Copy only the lines from the one with "Where should I click to: Open" through the end of the records, exactly as they stand. No pictures belong in the copy.

* **Records to use**:
>>>

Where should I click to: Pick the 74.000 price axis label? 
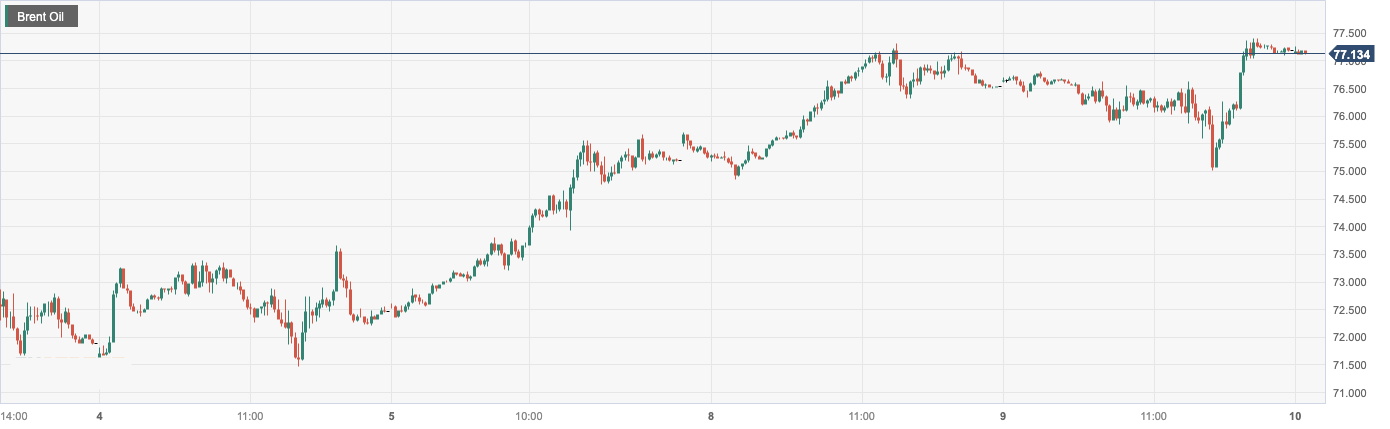(x=1352, y=227)

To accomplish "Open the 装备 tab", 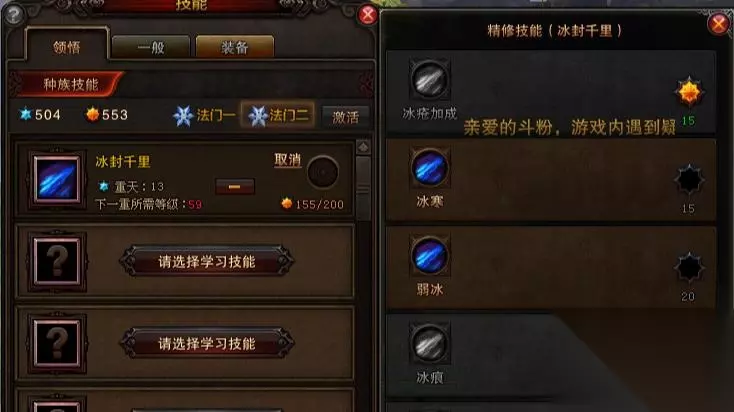I will [x=235, y=47].
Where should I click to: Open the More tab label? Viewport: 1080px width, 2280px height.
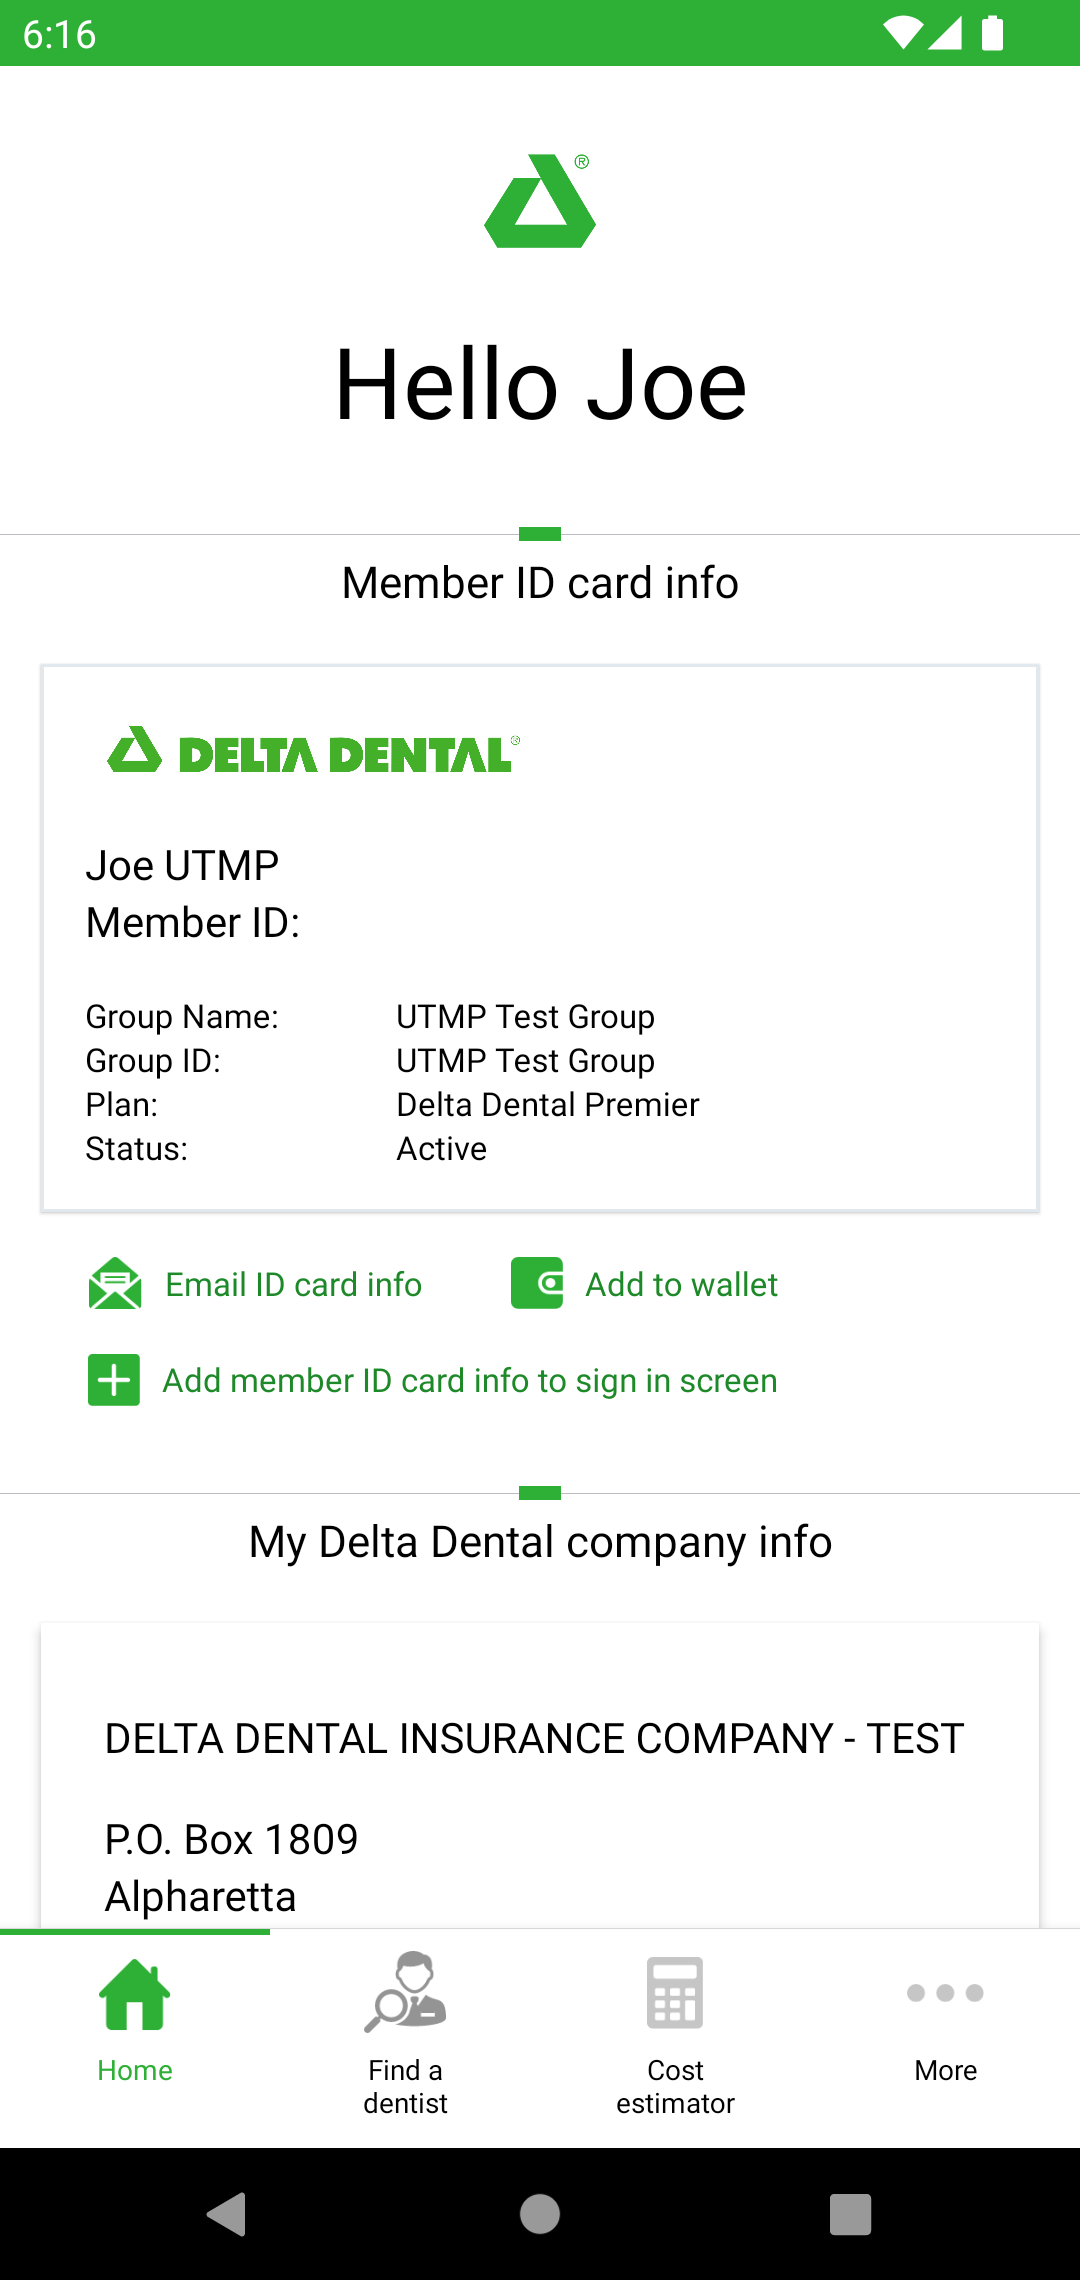click(945, 2070)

<<<

* **Output below**:
Where should I click to: Open the More tab label? Viewport: 1080px width, 2280px height.
click(945, 2070)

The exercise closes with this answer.